# Juice in mouth rdta.....



## Renoster (29/10/16)

So i got the limitless plus rdta, and im in love!!!! Its like getting personal with your vape.... only problem its getting to personal as i am getting a fair amount of juice in my mouth, i realy like the flavour, building on it, the look and ease of use, but how can i fix this one problem, what am i doing wrong? Only tested it on single coil so far..


----------



## VapeSnow (29/10/16)

Renoster said:


> So i got the limitless plus rdta, and im in love!!!! Its like getting personal with your vape.... only problem its getting to personal as i am getting a fair amount of juice in my mouth, i realy like the flavour, building on it, the look and ease of use, but how can i fix this one problem, what am i doing wrong? Only tested it on single coil so far..

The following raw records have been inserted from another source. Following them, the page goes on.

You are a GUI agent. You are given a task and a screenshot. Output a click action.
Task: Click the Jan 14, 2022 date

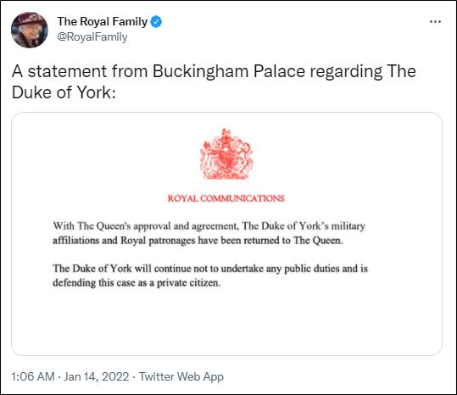[97, 376]
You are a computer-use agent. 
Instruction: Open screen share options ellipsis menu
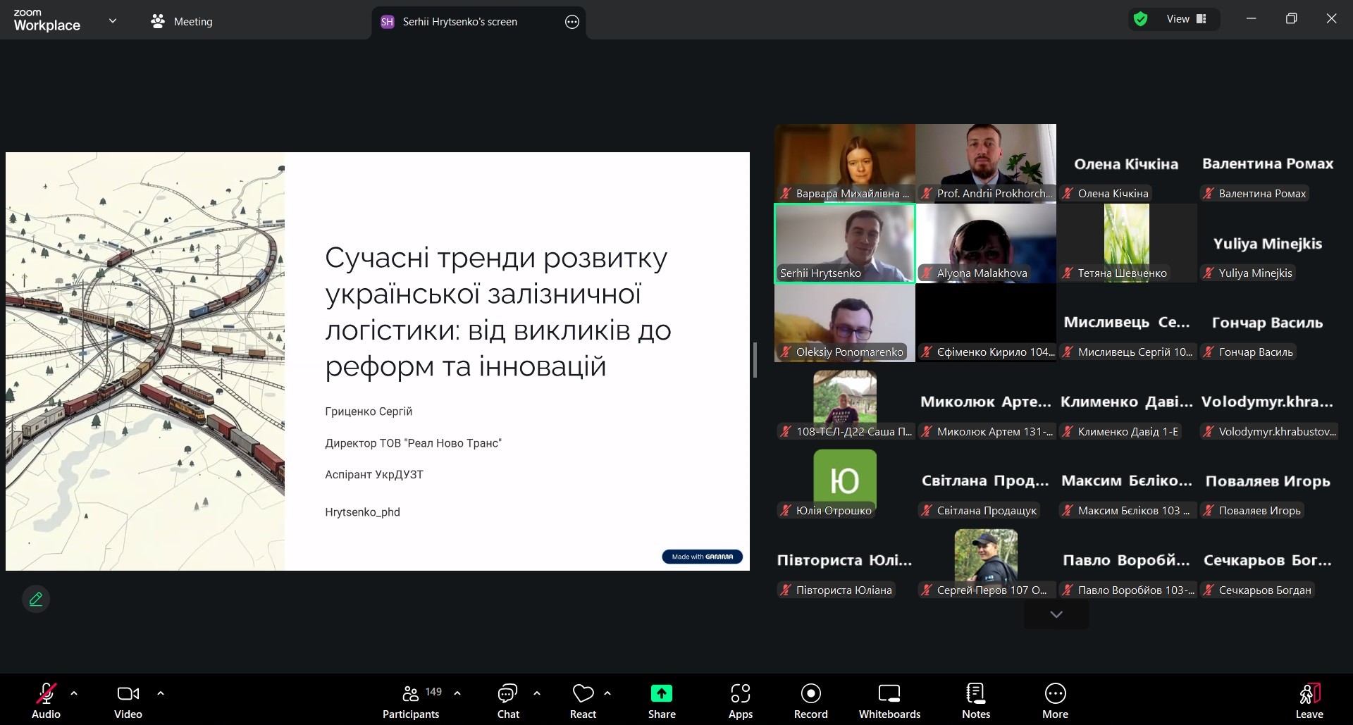(x=572, y=22)
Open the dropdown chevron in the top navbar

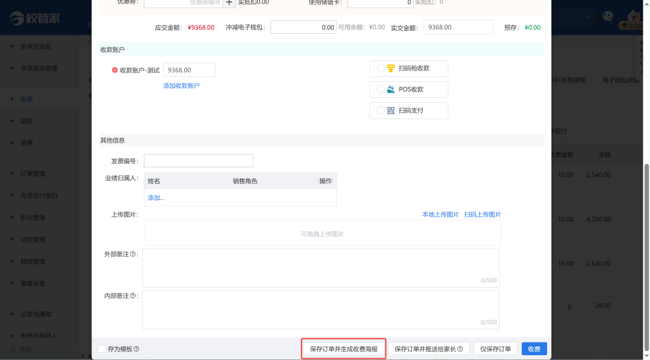[588, 17]
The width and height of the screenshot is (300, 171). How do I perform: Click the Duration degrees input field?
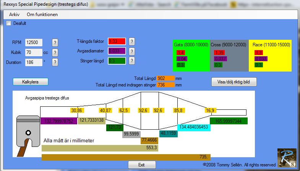point(34,62)
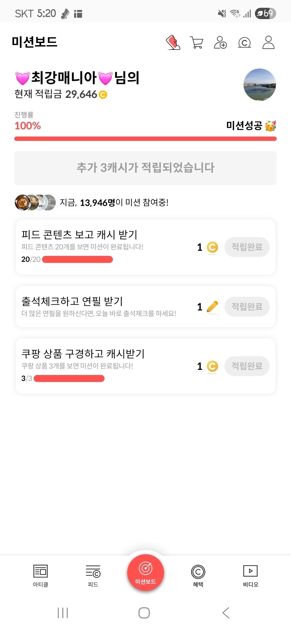Screen dimensions: 291x629
Task: Tap the invite friend icon
Action: (221, 43)
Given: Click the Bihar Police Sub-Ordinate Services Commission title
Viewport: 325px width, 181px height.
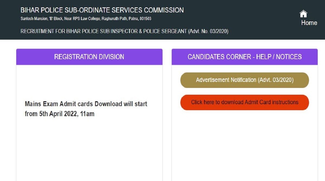Looking at the screenshot, I should pos(102,10).
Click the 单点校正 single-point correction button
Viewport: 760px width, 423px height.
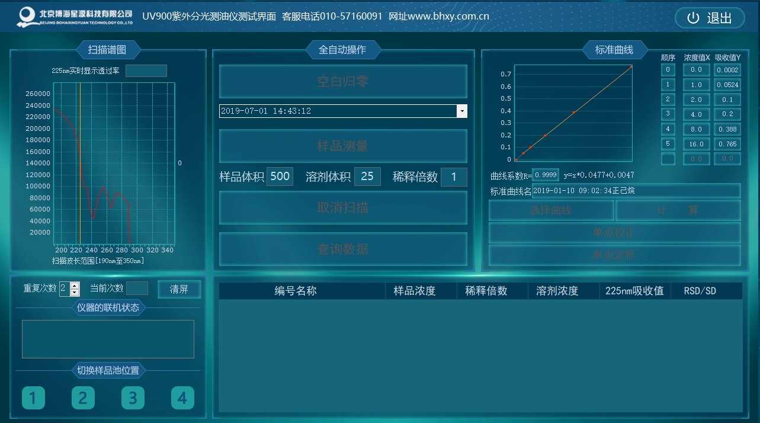pyautogui.click(x=614, y=232)
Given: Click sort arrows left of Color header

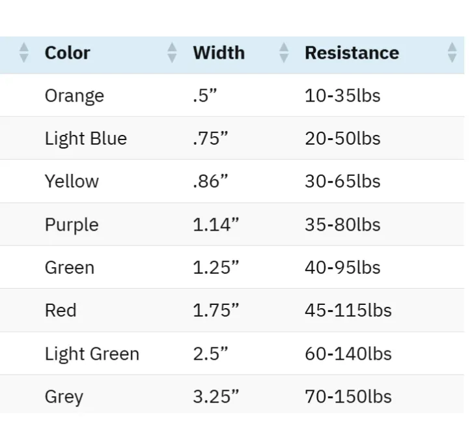Looking at the screenshot, I should coord(24,53).
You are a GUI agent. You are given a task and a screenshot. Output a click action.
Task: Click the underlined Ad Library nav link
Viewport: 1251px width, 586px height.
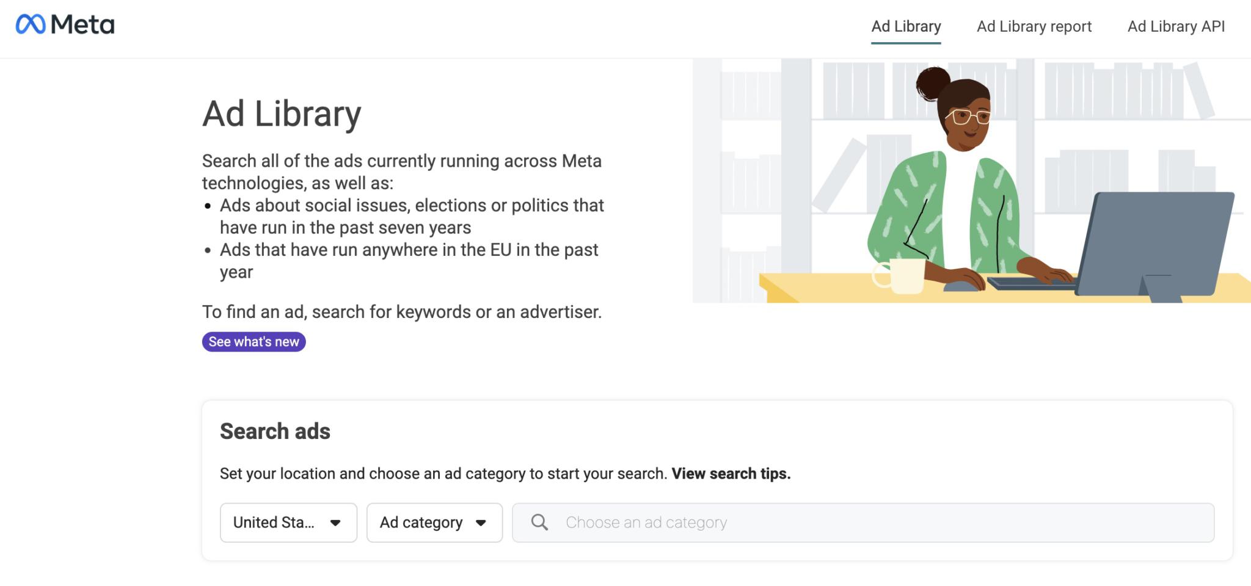click(x=906, y=26)
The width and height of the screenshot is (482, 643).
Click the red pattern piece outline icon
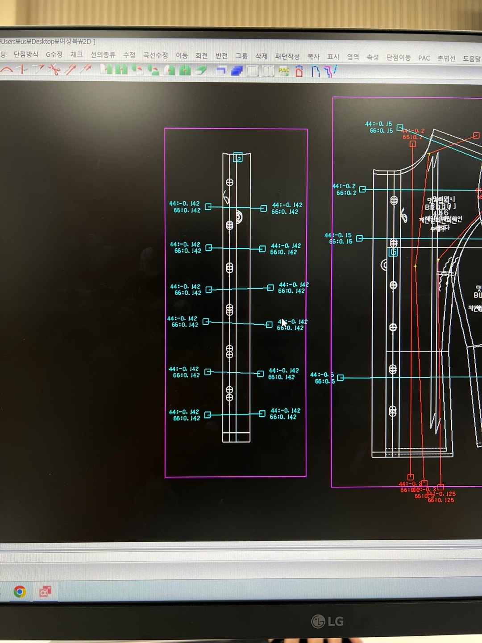point(299,71)
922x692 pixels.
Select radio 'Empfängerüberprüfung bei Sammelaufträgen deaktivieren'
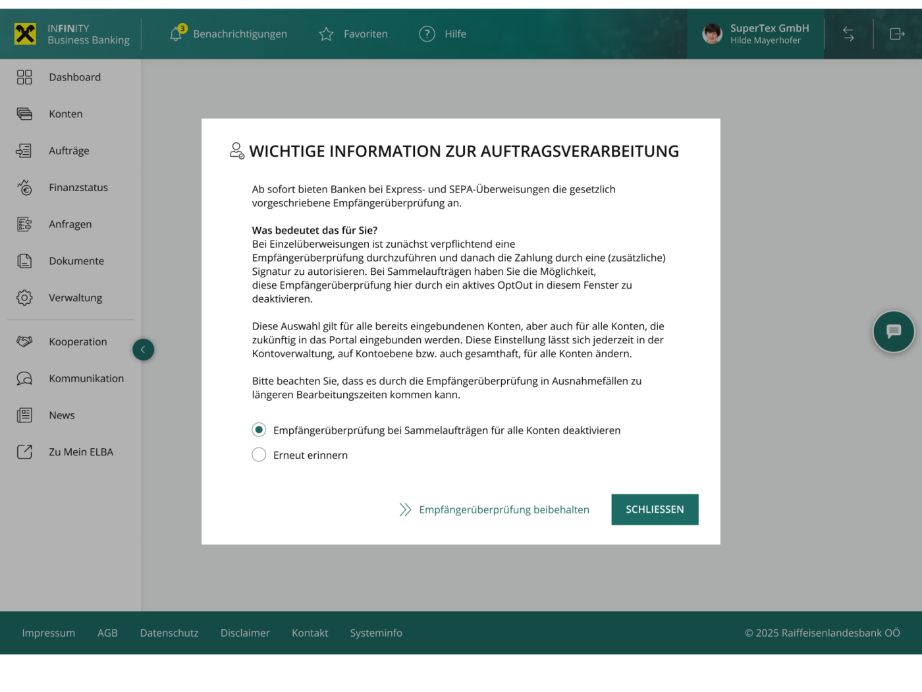point(259,430)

Hey buddy you are using to little cotton or your juice is high in Pg

Reactions: Like 1


----------



## blujeenz (29/10/16)

Renoster said:


> So i got the limitless plus rdta, and im in love!!!! Its like getting personal with your vape.... only problem its getting to personal as i am getting a fair amount of juice in my mouth, i realy like the flavour, building on it, the look and ease of use, but how can i fix this one problem, what am i doing wrong? Only tested it on single coil so far..


Im guessing here cos I dont have that tank, but too little cotton will result in juice rising rapidly in the wells, with droplets getting caught up in the airstream going by.


----------



## shaunnadan (29/10/16)

Post a pic of your wicking and we can comment from there


----------



## KZOR (30/10/16)

I had a limitless plus and found that it will only leak (like most RDTA's) if not wicked correctly. I use cotton bacon V2.
My cotton strips going through each coil sticks out at least 1,5cm either side. It should still move through the coil when tucking at the ends but not too easily. My coil diameter is normally 3mm.
Watch the video from 8 minute point.

Reactions: Like 1


----------



## RichJB (30/10/16)

Renoster said:


> Only tested it on single coil so far..



At the risk of asking the obvious, is the silicone block in correctly and blocking the wicking holes? Sometimes these blocks can appear to be in snug but one of the inserts hasn't seated properly in the wicking hole.


----------



## Renoster (30/10/16)

Thanx for all the replies, the silicone block is in snugly, ill try thicker wicks, if that doesnt help, ill post pics of the setup, think ill try the scottish roll, thanx


----------



## Lord Vetinari (30/10/16)

Renoster said:


> Thanx for all the replies, the silicone block is in snugly, ill try thicker wicks, if that doesnt help, ill post pics of the setup, think ill try the scottish roll, thanx


Scottish Roll did not solve it for me. It really forced me to ask a mate to show me his exact wicking. In the end I wished I had asked sooner. I am a little clumsy so it took a minute and must say was well worth the time spent.


----------